++++ Dataset excerpts ++++

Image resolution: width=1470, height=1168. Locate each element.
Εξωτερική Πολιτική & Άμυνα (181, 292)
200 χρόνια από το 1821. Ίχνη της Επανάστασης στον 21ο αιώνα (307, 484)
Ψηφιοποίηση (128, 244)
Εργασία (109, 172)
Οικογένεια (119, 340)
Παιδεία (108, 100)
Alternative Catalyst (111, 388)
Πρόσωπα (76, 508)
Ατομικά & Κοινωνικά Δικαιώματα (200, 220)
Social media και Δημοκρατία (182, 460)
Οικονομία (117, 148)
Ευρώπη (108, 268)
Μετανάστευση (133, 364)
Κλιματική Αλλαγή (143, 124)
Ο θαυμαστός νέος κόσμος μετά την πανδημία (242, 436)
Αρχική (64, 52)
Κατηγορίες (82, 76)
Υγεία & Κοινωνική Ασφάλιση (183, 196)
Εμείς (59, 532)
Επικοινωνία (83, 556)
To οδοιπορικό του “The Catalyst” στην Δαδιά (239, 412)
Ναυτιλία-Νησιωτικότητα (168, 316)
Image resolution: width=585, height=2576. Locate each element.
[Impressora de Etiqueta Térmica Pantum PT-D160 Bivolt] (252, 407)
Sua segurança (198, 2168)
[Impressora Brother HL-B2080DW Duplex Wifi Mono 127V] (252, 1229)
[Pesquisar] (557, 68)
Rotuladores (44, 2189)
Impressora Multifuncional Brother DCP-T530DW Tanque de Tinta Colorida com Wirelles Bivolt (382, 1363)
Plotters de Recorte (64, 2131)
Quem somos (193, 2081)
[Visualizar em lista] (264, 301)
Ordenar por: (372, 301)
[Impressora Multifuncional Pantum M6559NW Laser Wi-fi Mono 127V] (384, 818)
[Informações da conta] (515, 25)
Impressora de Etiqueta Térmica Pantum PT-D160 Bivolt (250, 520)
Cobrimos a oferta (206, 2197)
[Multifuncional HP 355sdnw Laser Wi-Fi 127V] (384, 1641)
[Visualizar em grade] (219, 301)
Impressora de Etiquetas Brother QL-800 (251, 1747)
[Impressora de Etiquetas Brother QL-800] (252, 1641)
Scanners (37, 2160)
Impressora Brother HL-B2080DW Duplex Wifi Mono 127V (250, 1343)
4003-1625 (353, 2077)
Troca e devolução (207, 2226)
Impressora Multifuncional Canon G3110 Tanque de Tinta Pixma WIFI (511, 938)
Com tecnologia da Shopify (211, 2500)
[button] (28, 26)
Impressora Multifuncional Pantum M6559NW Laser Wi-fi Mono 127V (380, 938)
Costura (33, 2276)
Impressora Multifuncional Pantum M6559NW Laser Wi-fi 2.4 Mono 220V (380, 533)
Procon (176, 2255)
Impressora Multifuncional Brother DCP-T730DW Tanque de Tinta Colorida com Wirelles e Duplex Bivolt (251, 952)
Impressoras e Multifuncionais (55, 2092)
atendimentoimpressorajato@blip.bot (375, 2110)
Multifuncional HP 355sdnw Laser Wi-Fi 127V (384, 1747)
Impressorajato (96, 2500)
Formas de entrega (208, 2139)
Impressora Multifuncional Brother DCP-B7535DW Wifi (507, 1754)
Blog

++++

Instructions to follow. Whenever "each" occurs in a line of the entries, copy that line.

Task result.
Image resolution: width=1470, height=1168. Locate each element.
Image resolution: width=585, height=2576. Locate each element.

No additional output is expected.